Two rent increases in a year had eaten their savings and caused them to fall
behind in rent. Consequently, they were evicted. By using the Temple's
hospitality program, they hoped to save enough for first and last month's rent
and a security deposit for an apartment.
Disabled vets
- One quarter of the homeless are war veterans, most of them from the
Vietnam conflict. Do you remember Ron Kovic's story in the film, Born on
the Fourth of July? It dramatized the fact that the veterans of that war
were abandoned and discouraged, even dishonored, and in Ron's case wound up on
our streets, some of them disable, others mentally traumatized by their war
experiences, others simply unable to find work.
Children
- One out of four homeless people is a child. The fastest growing homeless
group in the United States is families with children. Their number nearly
doubled between 1984 and 1989, and continues to do so.
- Even more appalling, many homeless children are alone. They may be
runaways who left home because there is no money for food, because they are
victims of rape, incest, or violence or because one or both of their parents
is in emotional turmoil. Some are "throwaways" whose parents tellthem to leave
home, or won't allow them to return once they leave.
- I was shocked to learn that in Washington, D.C., when a soup kitchen,
Martha's Kitchen, was opened to serve destitute children, within three weeks
they were serving thirty children a day.
The Elderly
- Elderly people on fixed incomes don't fit the traditional image of
homeless folk. But the fact is that a senior citizen who receives $450 a month
in benefits and pays $350 for rent can't survive in any U.S. city. However,
Social Security, Medicare, and other senior-oriented programs provide a safety
net for many of the elderly, making their numbers disproportionally less among
the homeless than other minorities. Although the elderly are not as likely to
be found in shelters, it is true that some are afraid to go to shelters, or
even a soup kitchen. Others are living in poverty, not homeless, but often
homebound and without proper heating, water, or other amenities.
AIDS victims
- Thirty-two thousand people with AIDS and their dependents were homeless in
1989. By 1995 over 100,000 AIDS related sufferers are projected to jointheir
ranks.
Fast facts
- The number who are homeless for at least one night during the year is
probably over three million.
- The majority of homeless are male; the largest proportion are single men.
- Illegal immigrants are swelling the ranks of the homeless.

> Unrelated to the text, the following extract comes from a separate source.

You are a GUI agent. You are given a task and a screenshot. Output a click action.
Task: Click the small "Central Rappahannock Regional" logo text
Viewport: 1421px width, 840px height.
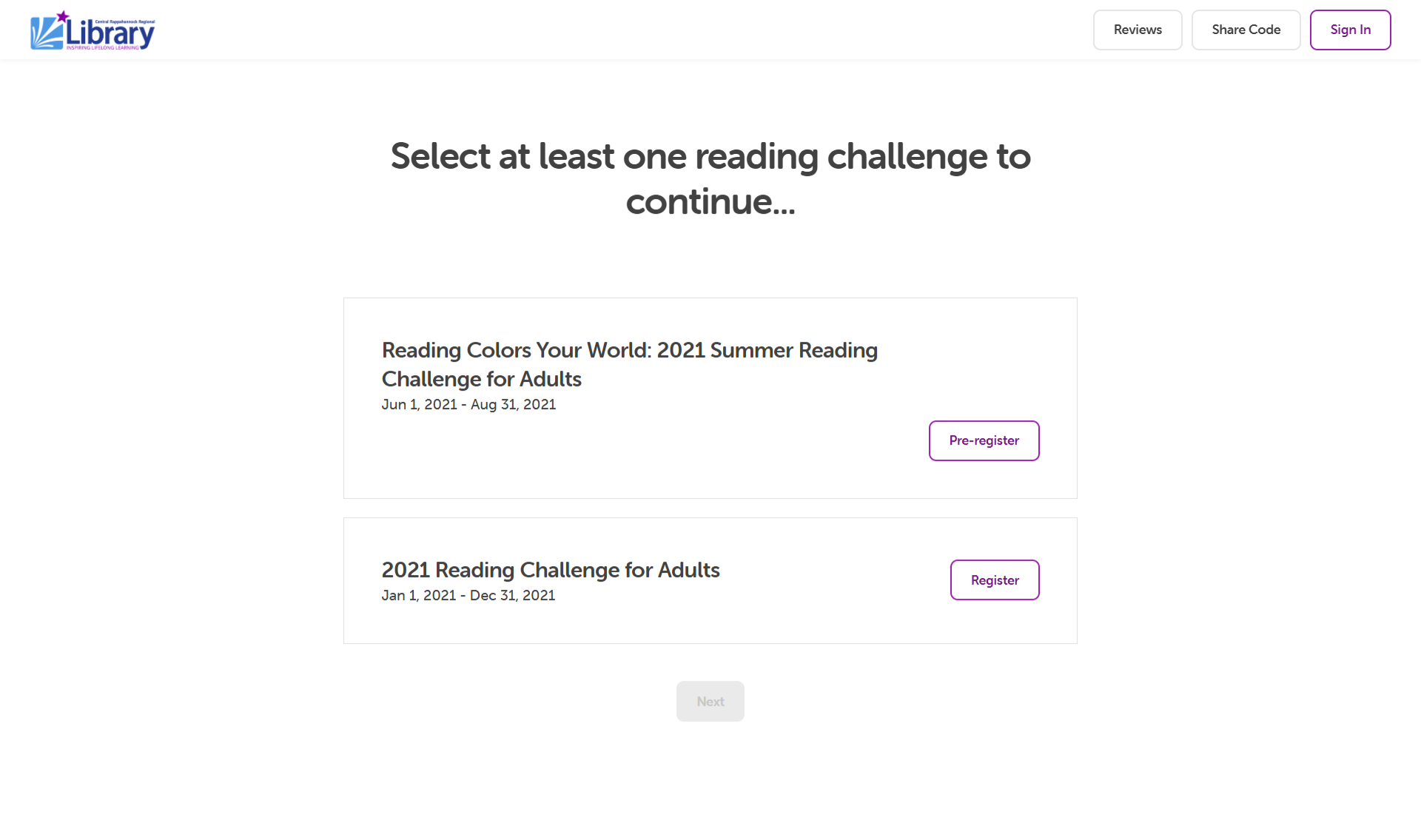pyautogui.click(x=125, y=21)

- One child in five lives below the poverty line, making children the
poorest age group in the United States, which accounts for the growing
percentage of children who are homeless.
- Many homeless people have completed high school; some have attended
college and even graduate school.
- The homeless are found not only in cities, but in small towns, rural
areas, and affluent suburbs.
- Millions are among the hidden homeless--people who are one crisis away
from losing their homes. They may be doubled or tripled up in housing or 48
hours from eviction or about to leave a hospital with nowhere to go.